Treatment with glucocorticoids was discontinued ≈4 months after diagnosis because the patient remained clinically well. Ruby remained healthy without treatment 2.5 years after initial presentation.

Sterile steroid-responsive lymphadenitis (SSRL) is not well-characterized in dogs; however, it should be considered in dogs with pyrexia of unknown origin and inflammatory lymphadenopathy for which no underlying cause can be found.

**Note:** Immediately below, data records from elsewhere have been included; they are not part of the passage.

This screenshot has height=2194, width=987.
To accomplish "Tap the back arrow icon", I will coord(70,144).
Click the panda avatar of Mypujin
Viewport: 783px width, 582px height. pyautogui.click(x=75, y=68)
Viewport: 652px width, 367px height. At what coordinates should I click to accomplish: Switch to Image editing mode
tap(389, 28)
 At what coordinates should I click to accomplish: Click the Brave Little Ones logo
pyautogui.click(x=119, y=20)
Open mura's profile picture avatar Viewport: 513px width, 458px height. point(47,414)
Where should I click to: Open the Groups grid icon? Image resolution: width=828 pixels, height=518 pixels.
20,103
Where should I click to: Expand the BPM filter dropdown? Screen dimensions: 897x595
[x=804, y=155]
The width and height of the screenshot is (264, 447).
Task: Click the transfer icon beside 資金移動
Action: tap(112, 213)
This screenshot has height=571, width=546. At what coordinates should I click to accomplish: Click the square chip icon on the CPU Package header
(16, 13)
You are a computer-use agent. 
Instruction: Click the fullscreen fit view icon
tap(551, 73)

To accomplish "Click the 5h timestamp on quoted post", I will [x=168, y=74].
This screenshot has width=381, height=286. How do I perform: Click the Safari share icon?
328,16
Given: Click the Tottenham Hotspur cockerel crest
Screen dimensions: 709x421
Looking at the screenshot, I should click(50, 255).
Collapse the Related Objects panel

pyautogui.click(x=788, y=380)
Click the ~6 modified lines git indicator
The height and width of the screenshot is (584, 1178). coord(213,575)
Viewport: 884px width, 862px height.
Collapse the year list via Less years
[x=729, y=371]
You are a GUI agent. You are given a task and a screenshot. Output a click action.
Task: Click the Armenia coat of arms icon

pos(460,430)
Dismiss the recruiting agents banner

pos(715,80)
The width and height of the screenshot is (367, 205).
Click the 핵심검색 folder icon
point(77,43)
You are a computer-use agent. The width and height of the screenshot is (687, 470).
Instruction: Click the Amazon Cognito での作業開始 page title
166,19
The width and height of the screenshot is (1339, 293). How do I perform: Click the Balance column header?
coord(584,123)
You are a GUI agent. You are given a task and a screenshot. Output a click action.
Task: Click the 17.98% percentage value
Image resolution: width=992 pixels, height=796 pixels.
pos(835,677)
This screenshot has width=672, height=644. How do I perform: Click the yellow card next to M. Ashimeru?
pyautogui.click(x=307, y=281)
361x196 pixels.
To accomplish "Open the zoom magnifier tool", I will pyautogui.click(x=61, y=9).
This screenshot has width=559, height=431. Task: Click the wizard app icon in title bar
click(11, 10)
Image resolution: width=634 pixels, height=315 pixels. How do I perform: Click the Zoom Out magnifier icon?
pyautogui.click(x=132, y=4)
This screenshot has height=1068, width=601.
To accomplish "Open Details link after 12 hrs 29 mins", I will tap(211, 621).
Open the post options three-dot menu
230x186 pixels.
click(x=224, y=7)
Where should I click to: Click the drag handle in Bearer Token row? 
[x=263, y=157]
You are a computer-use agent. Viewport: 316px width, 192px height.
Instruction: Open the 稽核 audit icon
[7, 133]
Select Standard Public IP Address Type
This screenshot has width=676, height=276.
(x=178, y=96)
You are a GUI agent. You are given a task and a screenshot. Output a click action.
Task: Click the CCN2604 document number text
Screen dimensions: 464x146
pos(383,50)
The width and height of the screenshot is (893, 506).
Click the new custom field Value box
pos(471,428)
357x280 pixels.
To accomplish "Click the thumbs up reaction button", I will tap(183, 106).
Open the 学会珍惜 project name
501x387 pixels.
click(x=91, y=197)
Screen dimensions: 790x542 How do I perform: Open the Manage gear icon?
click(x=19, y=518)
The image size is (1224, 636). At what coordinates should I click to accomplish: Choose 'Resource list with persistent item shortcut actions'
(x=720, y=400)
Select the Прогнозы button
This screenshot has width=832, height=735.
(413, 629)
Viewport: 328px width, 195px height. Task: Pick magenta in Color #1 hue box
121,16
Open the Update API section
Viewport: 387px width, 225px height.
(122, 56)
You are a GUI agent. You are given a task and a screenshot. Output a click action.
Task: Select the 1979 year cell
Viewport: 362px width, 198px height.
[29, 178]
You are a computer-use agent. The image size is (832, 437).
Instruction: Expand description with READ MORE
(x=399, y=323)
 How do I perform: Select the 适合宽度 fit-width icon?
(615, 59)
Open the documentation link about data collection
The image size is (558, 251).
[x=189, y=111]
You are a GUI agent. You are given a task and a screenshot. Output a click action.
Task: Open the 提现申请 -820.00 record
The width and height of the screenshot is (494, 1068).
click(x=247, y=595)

There is little information available about SSRL. Two retrospective, multicentric studies discussed this condition (including clinical signs, diagnostic approach, and treatment) in different breeds,³ particularly in English springer spaniels.⁴ Other case reports/series have also reported on SSRL, especially in English springer spaniels with or without concurrent dermatologic signs.^5-8

A diagnosis of SSRL can be determined via cytology and/or histopathology by documenting an inflammatory infiltrate in lymph nodes without evidence of infectious agents or other underlying disease. It is key that infectious causes be excluded before SSRL is diagnosed; geographic variations are important considerations in these cases, as prevalence of infectious disease can vary depending on the region or country. Good clinical response is initially seen in most patients after glucocorticoid initiation, but other immunosuppressants can be considered if patient response is suboptimal or steroid adverse effects are severe. Relapses are possible after discontinuation of therapy, so monitoring may be necessary.^3,4 CRP evaluation has been used as a monitoring technique. Young female dogs, particularly English springer spaniels, seem to be predisposed to lymphadenitis.^3,4 Previous reports of lymphadenitis in English springer spaniels included a case of sterile neutrophilic-macrophagic lymphadenitis associated with nodular panniculitis,⁶ granulomatous necrotizing lymphadenitis,⁷ and mineral-associated lymphadenopathy.⁸

SSRL should be on the differential diagnosis list for young adult dogs presented with pyrexia and lymphadenopathy.